Opinion
No. 11373.
March 9, 1966.
Appeal from the County Court at Law No. 2, Travis County, David S. McAngus, J.
Byron Lockhart, Austin, for appellant.
Baker Watkins, Thomas H. Watkins, Austin, for appellee.
This is an appeal from the action of the judge of the County Court at Law No. 2 of Travis County, Texas, in disregarding the demand for a jury trial, and in rendering a default judgment.
The appellant was the defendant in a civil action in the court and had seasonably demanded a jury and had paid the jury fee, and had not waived a trial with a jury.
The trial judge without hearing evidence and on the basis of the pleadings rendered judgment for the plaintiff for $198.83, $68.93 the amount of a check and $130.00 as attorney's fee.
The judgment recited that the verified pleadings of the plaintiff were considered, and that there were no verified pleadings by defendant, and that all parties waived demand for a jury.
Appellant in his motion to set aside and vacate the judgment, alleged the demand for and payment of a jury fee and that such jury demand had not been waived. This motion was overruled.
The court erred in disregarding the demand for a jury trial, and was without authority to enter the judgment.
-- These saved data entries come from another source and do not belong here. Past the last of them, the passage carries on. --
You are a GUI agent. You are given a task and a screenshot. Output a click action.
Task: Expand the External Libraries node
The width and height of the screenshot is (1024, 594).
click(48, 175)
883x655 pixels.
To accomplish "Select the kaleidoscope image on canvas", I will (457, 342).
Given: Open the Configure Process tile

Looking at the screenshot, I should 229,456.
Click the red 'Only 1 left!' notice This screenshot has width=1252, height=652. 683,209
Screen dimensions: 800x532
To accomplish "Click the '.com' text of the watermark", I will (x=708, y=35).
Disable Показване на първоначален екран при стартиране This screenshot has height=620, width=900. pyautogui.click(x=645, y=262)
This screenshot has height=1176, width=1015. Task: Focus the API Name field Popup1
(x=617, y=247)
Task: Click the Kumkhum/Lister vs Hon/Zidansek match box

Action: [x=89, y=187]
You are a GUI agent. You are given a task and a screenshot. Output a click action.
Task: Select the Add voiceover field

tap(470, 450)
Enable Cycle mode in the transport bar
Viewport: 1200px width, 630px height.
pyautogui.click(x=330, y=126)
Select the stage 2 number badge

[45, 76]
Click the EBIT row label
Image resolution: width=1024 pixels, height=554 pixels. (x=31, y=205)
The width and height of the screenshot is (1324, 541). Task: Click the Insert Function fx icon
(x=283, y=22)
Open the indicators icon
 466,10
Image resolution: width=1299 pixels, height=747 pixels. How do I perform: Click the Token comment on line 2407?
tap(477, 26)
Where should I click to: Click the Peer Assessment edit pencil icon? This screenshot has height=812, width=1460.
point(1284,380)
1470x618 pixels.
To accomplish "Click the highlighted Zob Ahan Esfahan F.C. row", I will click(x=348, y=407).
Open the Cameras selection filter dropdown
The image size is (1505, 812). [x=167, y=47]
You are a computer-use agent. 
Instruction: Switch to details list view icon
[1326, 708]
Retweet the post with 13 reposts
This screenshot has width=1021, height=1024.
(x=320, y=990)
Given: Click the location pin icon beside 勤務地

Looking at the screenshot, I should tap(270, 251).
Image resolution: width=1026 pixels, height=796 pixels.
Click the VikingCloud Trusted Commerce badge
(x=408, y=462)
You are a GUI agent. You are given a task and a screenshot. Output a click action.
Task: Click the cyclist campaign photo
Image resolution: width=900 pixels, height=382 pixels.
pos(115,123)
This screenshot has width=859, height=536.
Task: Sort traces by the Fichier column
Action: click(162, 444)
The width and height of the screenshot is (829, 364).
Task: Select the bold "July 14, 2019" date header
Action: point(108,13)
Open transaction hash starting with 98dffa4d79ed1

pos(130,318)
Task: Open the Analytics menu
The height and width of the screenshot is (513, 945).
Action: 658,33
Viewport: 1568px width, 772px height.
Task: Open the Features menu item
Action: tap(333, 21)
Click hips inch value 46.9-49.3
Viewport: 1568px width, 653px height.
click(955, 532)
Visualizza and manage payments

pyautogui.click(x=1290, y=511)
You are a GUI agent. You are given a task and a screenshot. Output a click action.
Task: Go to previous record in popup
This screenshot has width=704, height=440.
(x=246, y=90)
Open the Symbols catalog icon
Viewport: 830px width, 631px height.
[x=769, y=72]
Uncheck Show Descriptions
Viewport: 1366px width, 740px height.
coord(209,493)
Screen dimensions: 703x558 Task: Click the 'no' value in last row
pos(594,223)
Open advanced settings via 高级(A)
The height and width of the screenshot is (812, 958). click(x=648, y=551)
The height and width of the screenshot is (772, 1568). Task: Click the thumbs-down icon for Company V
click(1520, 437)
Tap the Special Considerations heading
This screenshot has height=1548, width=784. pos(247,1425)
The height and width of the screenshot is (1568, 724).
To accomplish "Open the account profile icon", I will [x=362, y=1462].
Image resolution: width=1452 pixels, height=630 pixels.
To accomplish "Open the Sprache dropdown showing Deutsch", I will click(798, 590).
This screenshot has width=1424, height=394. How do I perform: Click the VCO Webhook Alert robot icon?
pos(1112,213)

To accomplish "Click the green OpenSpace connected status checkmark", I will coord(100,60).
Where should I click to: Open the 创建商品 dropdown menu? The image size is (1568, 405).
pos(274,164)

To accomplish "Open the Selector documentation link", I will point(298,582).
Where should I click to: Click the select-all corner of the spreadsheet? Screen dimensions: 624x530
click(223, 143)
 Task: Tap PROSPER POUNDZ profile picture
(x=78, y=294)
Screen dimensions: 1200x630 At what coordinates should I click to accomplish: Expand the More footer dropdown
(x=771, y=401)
The right of trial by jury is guaranteed by the Texas Constitution, Sec. 15, Art. 1, Vernon's Ann.St. Rule 216, Texas Rules of Civil Procedure. Freeman v. Freeman, 160 Tex. 148, 327 S.W.2d 428; Barker v. Kidd, Tex.Civ.App., 357 S.W.2d 490, n.w.h.; Sec. 17.9, Appellate Procedure in Texas.
The judgment of the trial court is reversed and the cause remanded .
This appeal purports to be a sixty day appeal as well as an appeal by writ of error under Arts. 2249, 2249a and 2255, Vernon's Ann.Tex.Civ.St., and applicable rules of civil procedure.
I do not determine the validity of the sixty day appeal for the reason that, in my opinion, the case is properly before us by writ of error.
The only objection which appellee makes to the writ of error appeal is that appellant is precluded by Art. 2249a from resorting to this method of appeal because he participated in the actual trial of the case in the trial court.
It is true that appellant did participate in the trial in the justice court. He did not, however, participate in the trial in the county court to which the justice court case was appealed. It is on these facts that appellee would apply Art. 2249a. I disagree.
Trial in the county court on an appeal from a justice court is de novo. Rule 264, T.R.C.P. This means that the judgment rendered in the justice court is vacated and that in the county court the cause is tried anew. The county court, on such appeals, is in no sense an appellate court. It does not review the justice court trial, correct errors therein, nor may it affirm the judgment or remand the cause to the justice court. Hall v. McKee, 179 S.W.2d 590, Tex.Civ.App. Fort Worth.
It is, therefore, my opinion that the trial court within the purview of Art. 2249a is the court rendering the judgment from which the writ of error is sued out. Such court, in this case, was the county court. Since appellant did not participate in the county court trial, he is not precluded from appealing by writ of error.
Barker v. Kidd, by this Court, cited by the majority, holds that it is error to discharge a jury lawfully requested and try an issue of fact before the court even though the adverse party or his counsel, who requested the jury, fail to appear at the trial.
There was at least one issue of fact before the trial court — the amount of reasonable attorney's fees. Smith v. Texas Co., 53 S.W.2d 774, Tex.Com. of Appeals; Tex.Jur.2d, Vol. 7, Attorneys at Law, Secs . 119 and 125.
Whether there are other questions of fact because of the state of the pleadings, I do not determine for the reason that in all likelihood neither the pleadings nor the evidence will remain unchanged.
I concur in the judgment reversing and remanding this cause.